_What the exercise asks_: Which of the lines below hold "computer"? Please return each one.

_Provided data_:
****************************************

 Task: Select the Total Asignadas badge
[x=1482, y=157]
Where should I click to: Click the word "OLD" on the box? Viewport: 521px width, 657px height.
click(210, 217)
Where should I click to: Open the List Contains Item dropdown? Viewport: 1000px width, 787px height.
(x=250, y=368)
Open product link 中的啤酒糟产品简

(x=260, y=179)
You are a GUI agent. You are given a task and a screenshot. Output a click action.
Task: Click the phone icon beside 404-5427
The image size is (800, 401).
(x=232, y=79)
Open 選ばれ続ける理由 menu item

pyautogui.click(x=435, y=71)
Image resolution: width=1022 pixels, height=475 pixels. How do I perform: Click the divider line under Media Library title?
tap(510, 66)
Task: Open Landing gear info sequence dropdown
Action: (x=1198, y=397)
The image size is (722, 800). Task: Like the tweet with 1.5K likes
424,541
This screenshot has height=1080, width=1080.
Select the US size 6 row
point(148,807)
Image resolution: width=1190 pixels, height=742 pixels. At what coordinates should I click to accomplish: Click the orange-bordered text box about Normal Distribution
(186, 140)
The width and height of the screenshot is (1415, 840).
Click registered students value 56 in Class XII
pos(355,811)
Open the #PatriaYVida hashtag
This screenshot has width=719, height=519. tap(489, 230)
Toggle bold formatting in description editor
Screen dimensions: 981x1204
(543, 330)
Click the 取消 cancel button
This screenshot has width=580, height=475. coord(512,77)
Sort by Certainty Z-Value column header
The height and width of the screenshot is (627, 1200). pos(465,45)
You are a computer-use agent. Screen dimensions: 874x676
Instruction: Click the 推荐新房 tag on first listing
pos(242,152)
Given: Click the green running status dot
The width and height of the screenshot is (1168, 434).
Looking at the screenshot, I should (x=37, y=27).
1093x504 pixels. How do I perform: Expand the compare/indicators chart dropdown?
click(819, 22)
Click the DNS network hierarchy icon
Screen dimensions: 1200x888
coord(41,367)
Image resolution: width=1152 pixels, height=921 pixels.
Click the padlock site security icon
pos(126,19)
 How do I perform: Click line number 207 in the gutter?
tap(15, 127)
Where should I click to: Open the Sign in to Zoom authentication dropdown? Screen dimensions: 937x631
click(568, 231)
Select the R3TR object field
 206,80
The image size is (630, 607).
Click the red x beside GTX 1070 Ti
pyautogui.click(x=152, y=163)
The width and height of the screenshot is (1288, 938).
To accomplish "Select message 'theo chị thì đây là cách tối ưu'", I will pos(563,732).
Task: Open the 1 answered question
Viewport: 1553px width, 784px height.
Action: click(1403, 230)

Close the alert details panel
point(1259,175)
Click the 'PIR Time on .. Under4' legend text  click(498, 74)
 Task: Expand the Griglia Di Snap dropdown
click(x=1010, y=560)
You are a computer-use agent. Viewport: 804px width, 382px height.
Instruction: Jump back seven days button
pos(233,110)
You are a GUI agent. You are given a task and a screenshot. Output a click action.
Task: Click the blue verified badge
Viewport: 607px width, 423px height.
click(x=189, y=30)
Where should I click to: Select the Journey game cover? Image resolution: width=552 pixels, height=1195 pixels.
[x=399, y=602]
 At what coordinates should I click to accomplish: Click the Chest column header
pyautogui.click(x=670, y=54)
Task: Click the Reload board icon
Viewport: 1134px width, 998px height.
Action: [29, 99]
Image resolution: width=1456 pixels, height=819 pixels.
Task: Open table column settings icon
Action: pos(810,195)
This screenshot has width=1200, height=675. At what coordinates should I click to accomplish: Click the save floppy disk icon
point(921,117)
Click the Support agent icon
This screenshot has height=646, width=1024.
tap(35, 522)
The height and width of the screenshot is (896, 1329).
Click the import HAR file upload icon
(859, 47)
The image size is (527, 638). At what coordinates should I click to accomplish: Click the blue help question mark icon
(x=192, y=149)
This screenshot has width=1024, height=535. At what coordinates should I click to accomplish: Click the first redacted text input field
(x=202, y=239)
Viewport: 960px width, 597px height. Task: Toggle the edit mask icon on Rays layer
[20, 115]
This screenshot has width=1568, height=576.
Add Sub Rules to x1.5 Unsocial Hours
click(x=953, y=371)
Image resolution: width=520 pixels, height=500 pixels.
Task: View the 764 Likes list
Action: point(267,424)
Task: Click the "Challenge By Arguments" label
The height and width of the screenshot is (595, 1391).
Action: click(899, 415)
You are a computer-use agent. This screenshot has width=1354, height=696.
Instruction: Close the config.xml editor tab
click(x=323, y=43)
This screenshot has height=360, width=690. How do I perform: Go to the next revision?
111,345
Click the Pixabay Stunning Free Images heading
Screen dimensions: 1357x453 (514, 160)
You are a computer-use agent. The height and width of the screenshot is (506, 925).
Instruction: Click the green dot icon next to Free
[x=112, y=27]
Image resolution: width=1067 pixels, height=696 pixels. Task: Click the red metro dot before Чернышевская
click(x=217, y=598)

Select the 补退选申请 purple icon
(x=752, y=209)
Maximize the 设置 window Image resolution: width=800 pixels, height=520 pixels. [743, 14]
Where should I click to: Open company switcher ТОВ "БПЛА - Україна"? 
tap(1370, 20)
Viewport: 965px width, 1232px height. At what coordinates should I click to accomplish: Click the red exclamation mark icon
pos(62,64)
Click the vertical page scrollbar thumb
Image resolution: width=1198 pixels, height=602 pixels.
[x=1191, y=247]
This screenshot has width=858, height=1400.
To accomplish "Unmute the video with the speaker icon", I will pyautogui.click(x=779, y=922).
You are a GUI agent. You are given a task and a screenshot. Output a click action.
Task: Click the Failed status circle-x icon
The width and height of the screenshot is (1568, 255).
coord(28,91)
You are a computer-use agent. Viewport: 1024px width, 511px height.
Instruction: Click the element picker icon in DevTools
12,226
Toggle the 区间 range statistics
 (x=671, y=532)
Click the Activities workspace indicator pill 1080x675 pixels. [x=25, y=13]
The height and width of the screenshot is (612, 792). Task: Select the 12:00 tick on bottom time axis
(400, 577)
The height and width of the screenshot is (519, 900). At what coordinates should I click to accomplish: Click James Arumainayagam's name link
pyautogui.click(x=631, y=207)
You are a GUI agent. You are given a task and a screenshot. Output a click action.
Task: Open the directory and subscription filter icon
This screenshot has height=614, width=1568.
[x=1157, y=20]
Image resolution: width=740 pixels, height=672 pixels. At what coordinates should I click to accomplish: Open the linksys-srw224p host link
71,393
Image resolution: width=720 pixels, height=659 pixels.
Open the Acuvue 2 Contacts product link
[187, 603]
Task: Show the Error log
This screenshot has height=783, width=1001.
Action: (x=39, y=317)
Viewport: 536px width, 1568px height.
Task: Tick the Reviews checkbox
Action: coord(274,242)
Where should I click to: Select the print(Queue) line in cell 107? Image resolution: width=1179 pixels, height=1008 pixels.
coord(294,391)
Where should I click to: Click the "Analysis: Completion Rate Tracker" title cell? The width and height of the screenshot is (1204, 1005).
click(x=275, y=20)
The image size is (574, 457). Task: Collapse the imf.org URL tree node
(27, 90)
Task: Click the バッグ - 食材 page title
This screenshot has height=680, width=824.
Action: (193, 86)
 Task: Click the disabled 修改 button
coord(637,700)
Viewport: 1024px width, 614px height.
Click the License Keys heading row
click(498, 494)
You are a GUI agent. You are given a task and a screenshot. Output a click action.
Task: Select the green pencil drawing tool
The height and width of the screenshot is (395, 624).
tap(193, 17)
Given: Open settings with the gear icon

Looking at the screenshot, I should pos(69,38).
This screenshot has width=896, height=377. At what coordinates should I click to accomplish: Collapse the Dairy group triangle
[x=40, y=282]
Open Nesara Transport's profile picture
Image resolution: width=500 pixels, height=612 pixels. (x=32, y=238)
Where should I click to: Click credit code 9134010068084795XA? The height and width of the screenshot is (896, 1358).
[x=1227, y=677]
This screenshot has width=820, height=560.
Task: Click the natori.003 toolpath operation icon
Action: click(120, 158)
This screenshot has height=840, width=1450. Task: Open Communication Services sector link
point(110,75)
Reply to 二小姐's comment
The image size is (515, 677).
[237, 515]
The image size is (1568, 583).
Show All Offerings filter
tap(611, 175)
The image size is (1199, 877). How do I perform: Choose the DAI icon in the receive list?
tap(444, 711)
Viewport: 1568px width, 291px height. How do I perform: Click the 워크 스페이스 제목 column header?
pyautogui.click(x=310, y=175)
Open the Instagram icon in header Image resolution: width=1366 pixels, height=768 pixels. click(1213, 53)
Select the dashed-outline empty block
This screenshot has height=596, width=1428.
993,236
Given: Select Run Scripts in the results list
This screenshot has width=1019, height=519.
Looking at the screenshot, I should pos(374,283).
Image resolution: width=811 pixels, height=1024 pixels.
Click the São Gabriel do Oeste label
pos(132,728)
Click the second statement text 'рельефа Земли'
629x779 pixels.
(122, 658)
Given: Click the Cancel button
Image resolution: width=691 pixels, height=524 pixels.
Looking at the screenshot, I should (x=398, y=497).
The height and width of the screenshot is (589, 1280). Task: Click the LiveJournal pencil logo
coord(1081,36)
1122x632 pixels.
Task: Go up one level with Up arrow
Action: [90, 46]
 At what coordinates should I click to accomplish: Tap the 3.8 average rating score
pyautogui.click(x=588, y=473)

****************************************

_Solved problem_:
You are a computer-use agent. Screen dimensions: 874x676
You are a computer-use agent. Viewport: 804px width, 382px height.
You are a computer-use agent. This screenshot has width=1354, height=696.
You are a computer-use agent. The height and width of the screenshot is (506, 925).
You are a computer-use agent. Viewport: 1024px width, 511px height.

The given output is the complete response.